The attack did not come from a vacuum. In the preceding year, Turkey had experienced a succession of devastating terrorist strikes that had put the country and its security forces under severe stress. The attack on Istanbul Ataturk Airport on June 28, 2016, had killed forty-eight people. A bombing at the Vodafone Arena on December 10, 2016, had killed forty-six. In response, Istanbul had placed seventeen thousand police officers on duty for New Year's Eve, one of the largest security deployments the city had seen for a single night. Despite these precautions, the attack succeeded.

The broader context of the attack reflected the intense pressure the Islamic State was under at the time. From the summer of 2016, the organization had suffered significant territorial losses across three simultaneous military offensives: the Turkish and Free Syrian Army offensive around al-Bab in northern Syria, the Syrian Democratic Forces' northern Raqqa offensive, and the major battle for Mosul in Iraq. The Turkish military intervention in Syria had brought Turkey into direct armed confrontation with ISIS for the first time, dramatically raising tensions. American officials had been tracking the Islamic State's Khorasan branch and its efforts to radicalize vulnerable individuals online and inspire lone-wolf attacks in Western and allied countries.

Masharipov reportedly carried an AKM rifle and entered the nightclub after killing a police officer and a civilian bystander at the entrance. Witnesses stated he was dressed to resemble Santa Claus. He moved through the crowded venue shooting, reportedly shouting the Arabic phrase Allahu akbar as he fired. Over the course of approximately seven minutes, he discharged more than 180 rounds and used stun grenades to cover his weapon reloading. The nightclub held around 600 people at the time of the assault. Most of the thirty-nine victims were killed at close range; forensic examination afterward revealed that a significant portion had been shot directly in the head. A number of survivors threw themselves into the waters of the Bosphorus strait to escape. After the assault, Masharipov moved into the kitchen of the nightclub, changed his clothing, and slipped out among the fleeing crowd.

The investigation that followed became one of the largest in Turkish history. Police set up cordons around the nightclub in the immediate aftermath, and Istanbul's governor Vasip Sahin confirmed the incident as a terrorist attack. The Turkish government ordered a temporary media blackout, citing concerns about security and public order during the ongoing investigation. Turkish military forces carried out retaliatory strikes against ISIS targets in the Syrian town of al-Bab, with Turkish officials claiming twenty-two people were killed in those raids.

The investigation spread quickly across Istanbul and beyond. Seven Uyghur restaurant workers were arrested in the Zeytinburnu district, which became the site of more than fifty police sweeps targeting individuals from Xinjiang, Central Asia, and the Caucasus. In Izmir, authorities arrested Syrians, Uyghurs, and Dagestanis. A total of thirty-six or more individuals were detained in connection with the investigation across multiple cities in the days following the attack. Kyrgyzstan passports were reportedly found to have been used by some of the detainees.

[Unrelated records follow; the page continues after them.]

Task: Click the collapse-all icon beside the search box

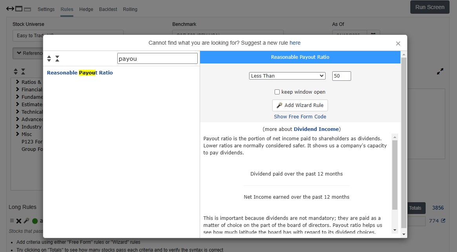Action: point(57,58)
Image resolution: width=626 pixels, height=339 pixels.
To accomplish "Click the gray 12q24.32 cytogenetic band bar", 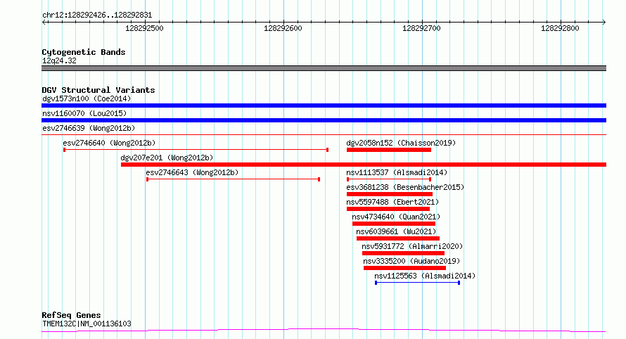I will tap(324, 68).
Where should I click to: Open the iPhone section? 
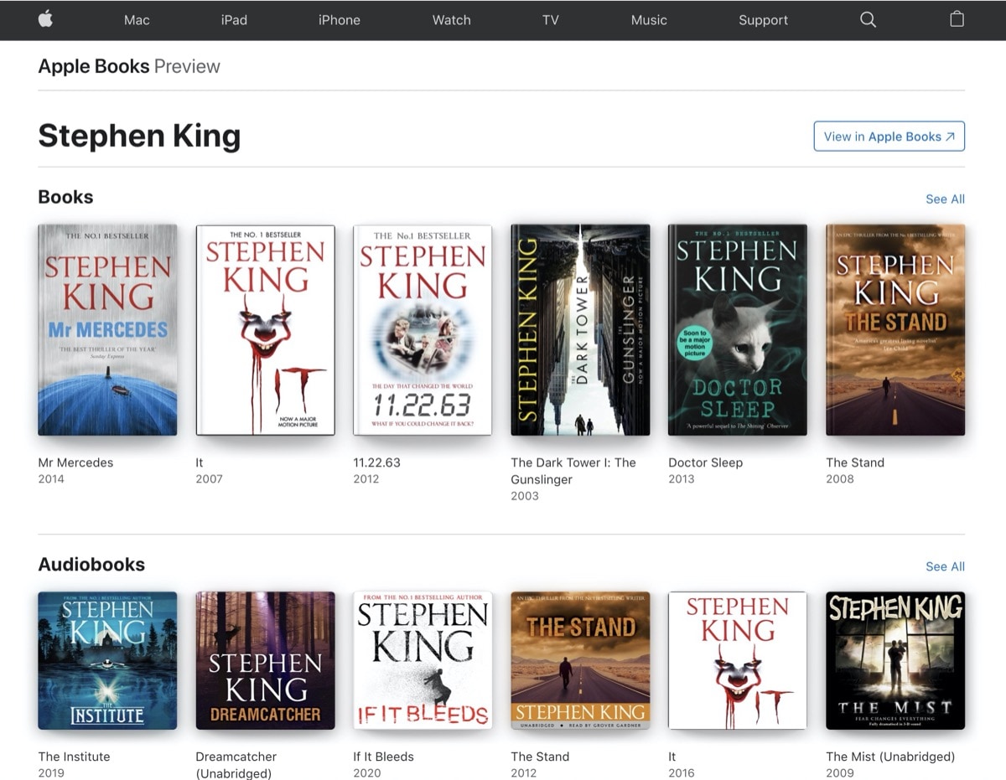340,20
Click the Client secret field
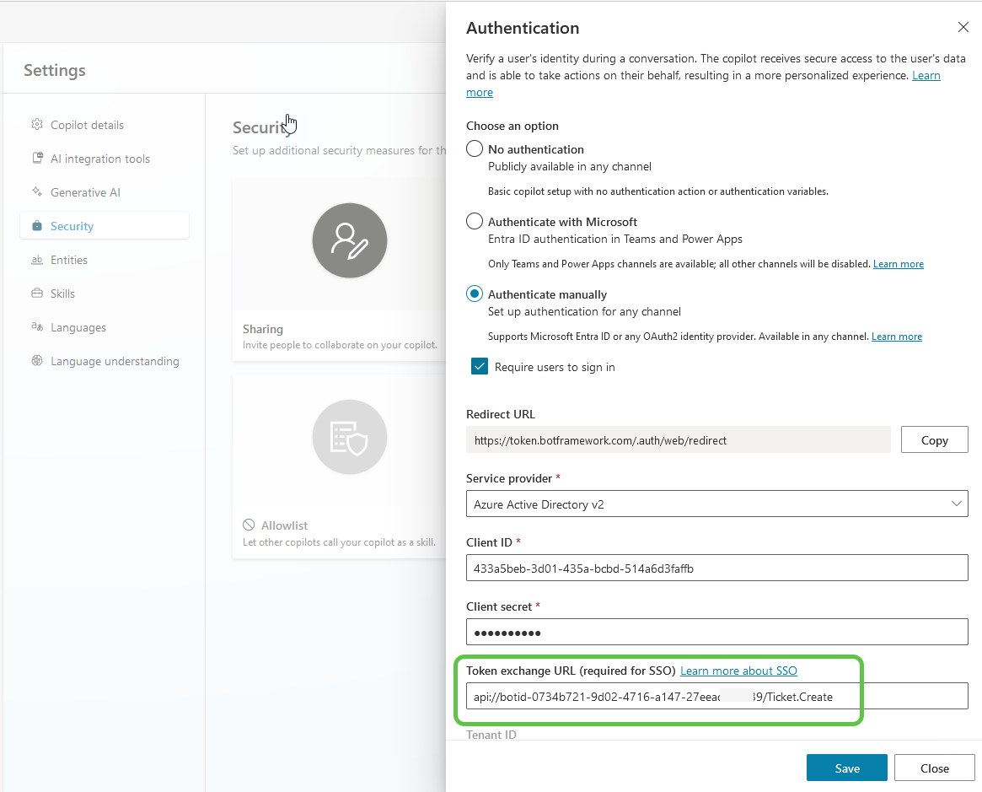The image size is (982, 792). [x=716, y=631]
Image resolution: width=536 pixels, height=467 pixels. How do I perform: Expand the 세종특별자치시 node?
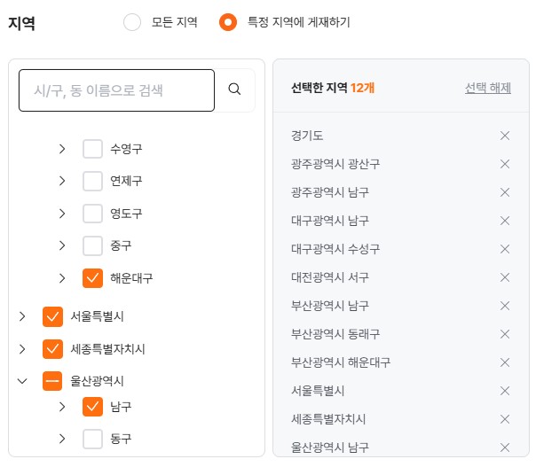coord(22,349)
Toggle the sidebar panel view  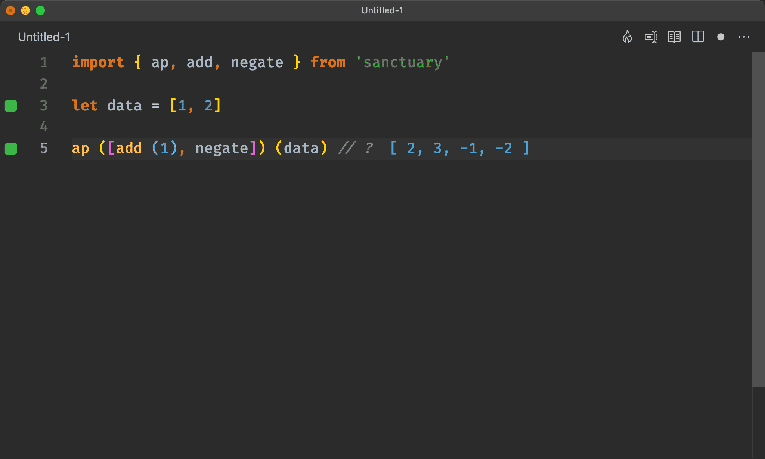click(699, 37)
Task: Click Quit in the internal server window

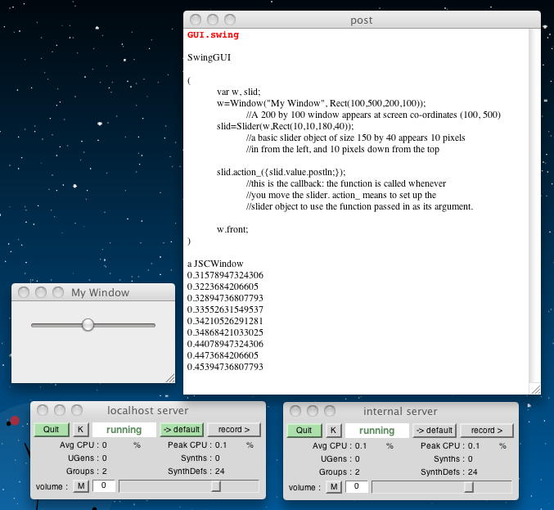Action: (x=304, y=431)
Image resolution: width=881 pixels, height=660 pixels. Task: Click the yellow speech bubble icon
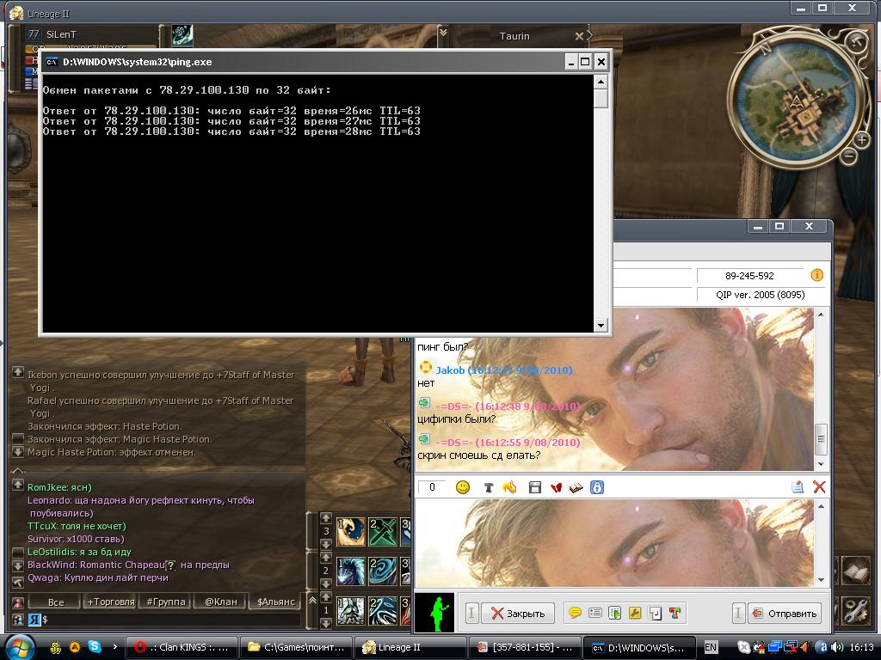(x=575, y=613)
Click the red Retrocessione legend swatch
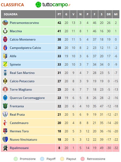 point(83,159)
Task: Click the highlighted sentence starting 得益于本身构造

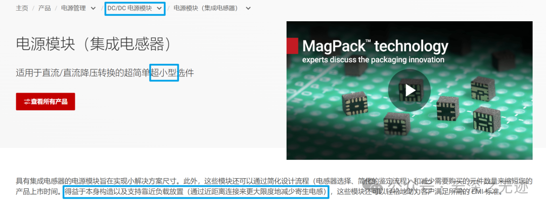Action: (196, 192)
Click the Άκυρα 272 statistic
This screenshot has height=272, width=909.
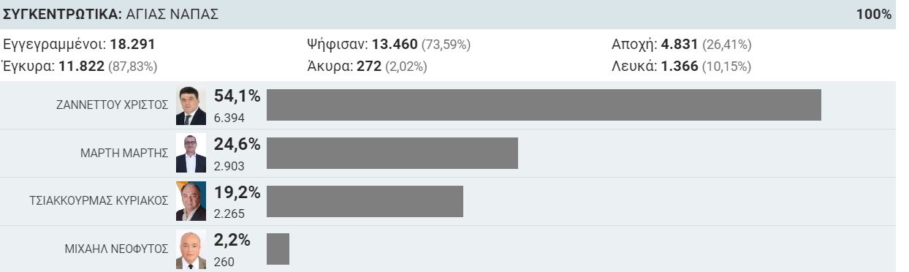coord(367,67)
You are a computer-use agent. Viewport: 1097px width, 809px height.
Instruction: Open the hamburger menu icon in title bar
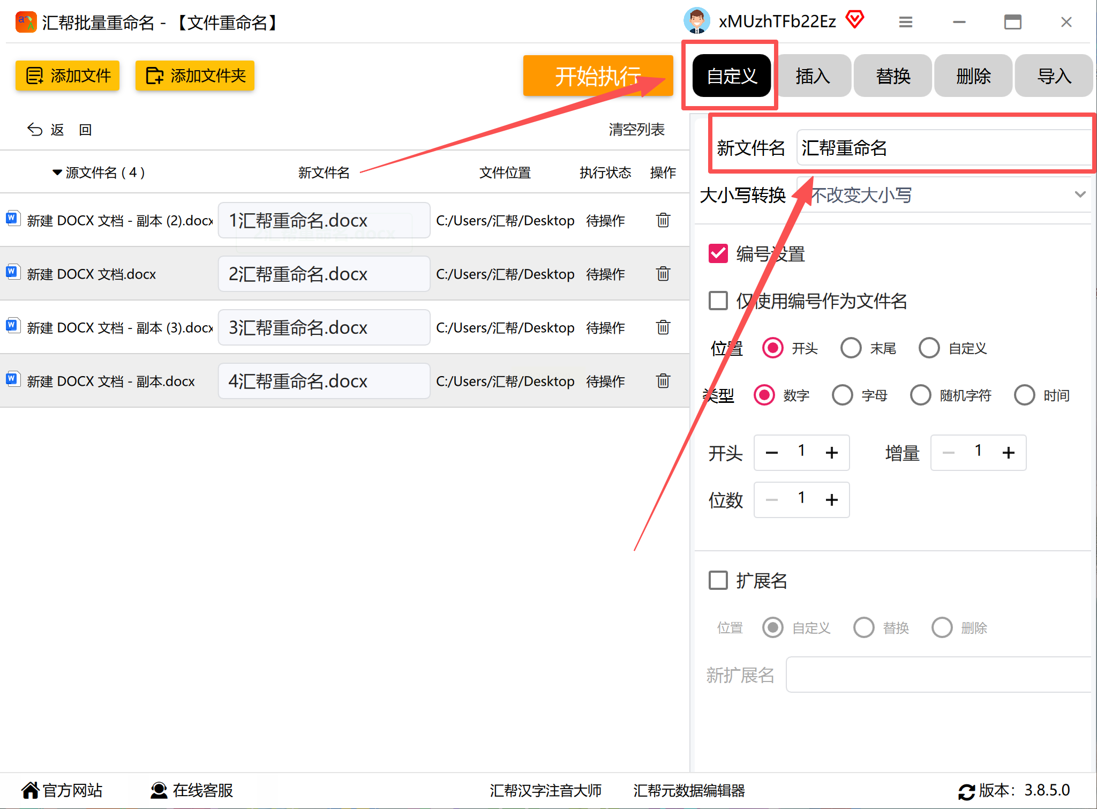(905, 22)
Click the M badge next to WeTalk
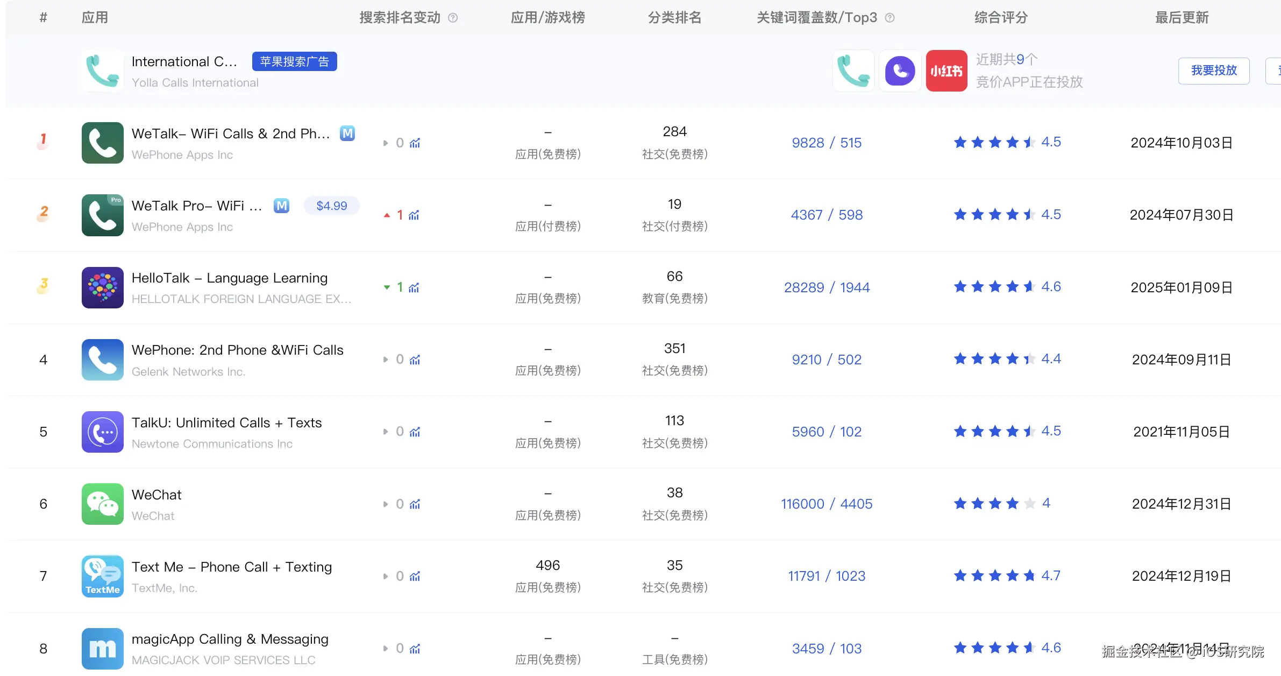 click(x=347, y=133)
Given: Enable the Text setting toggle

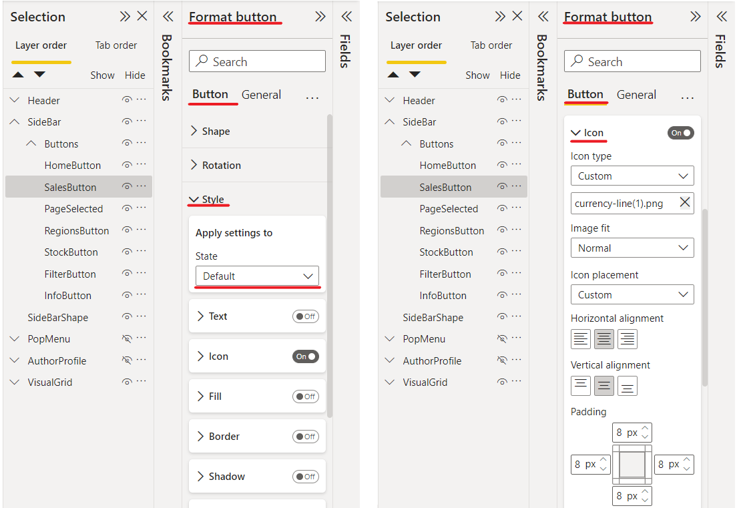Looking at the screenshot, I should (306, 316).
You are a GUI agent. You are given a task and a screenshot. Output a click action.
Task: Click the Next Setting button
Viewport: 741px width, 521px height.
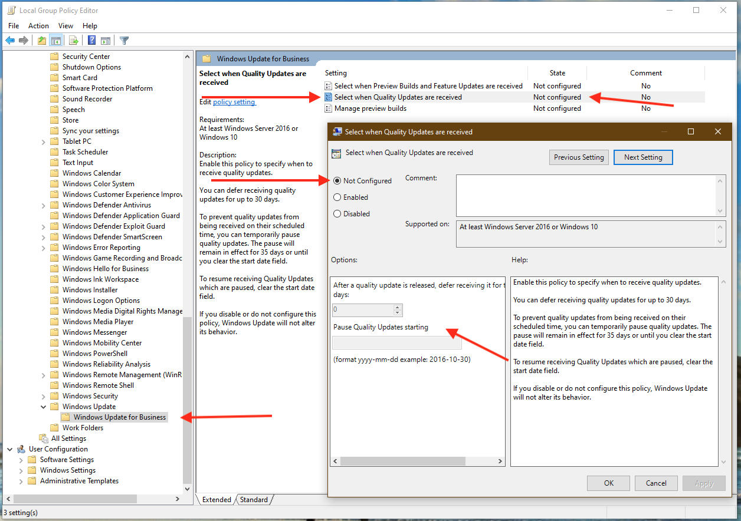click(643, 157)
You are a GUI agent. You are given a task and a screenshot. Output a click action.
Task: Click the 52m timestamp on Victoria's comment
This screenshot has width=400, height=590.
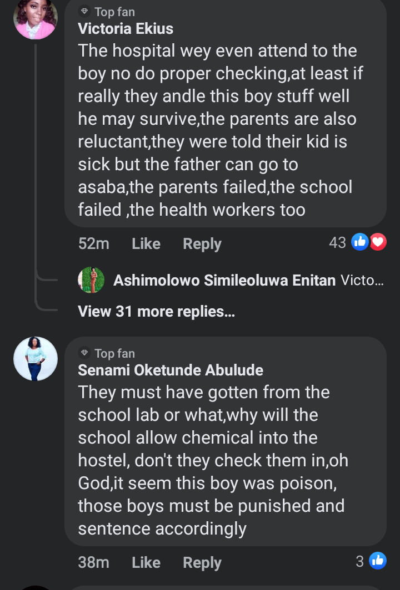coord(93,243)
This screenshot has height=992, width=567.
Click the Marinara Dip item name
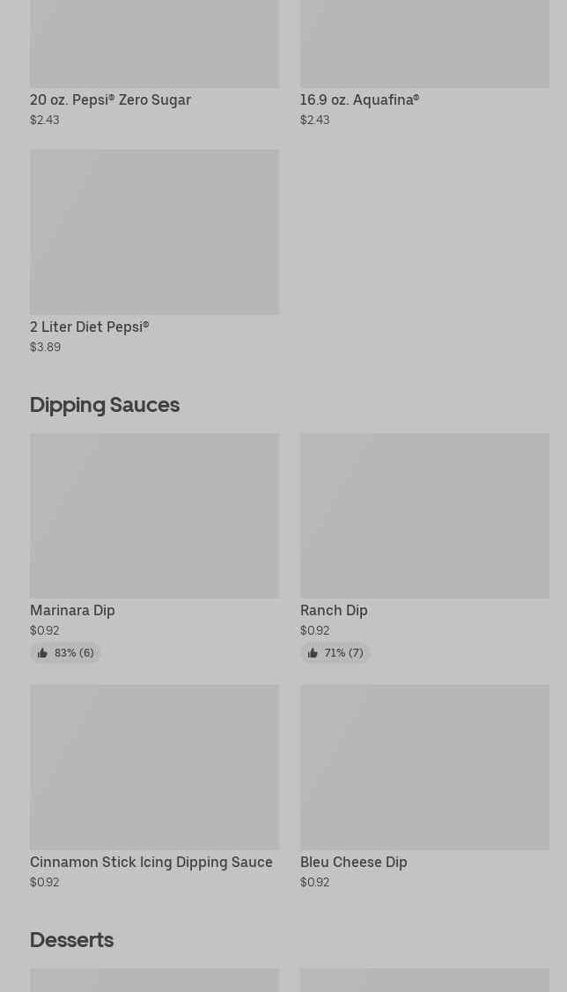[72, 610]
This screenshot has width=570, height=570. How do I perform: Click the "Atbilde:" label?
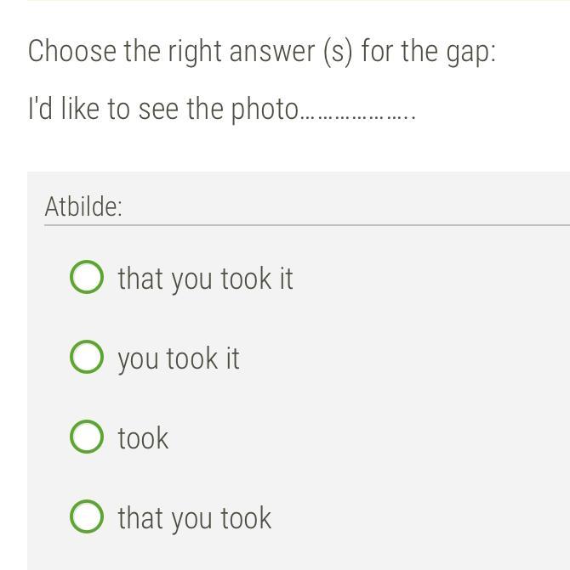pos(83,206)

Masharipov, who used the alias Abu Muhammed Horasani, was found sixteen days after the attack in the Istanbul apartment of a Kyrgyz friend. Firearms, ammunition, two drones, and approximately $200,000 in cash were seized from the location. He was believed to have been trained in Afghanistan. His first trial, involving Masharipov and fifty-one accused accomplices, opened on December 11, 2017, with subsequent hearings continuing into 2018. The Reina massacre, as it became known in Turkey, stands as one of the most painful episodes of political violence in the country's modern history, a night of celebration turned into carnage by a single attacker operating in the name of a collapsing but still lethal organization.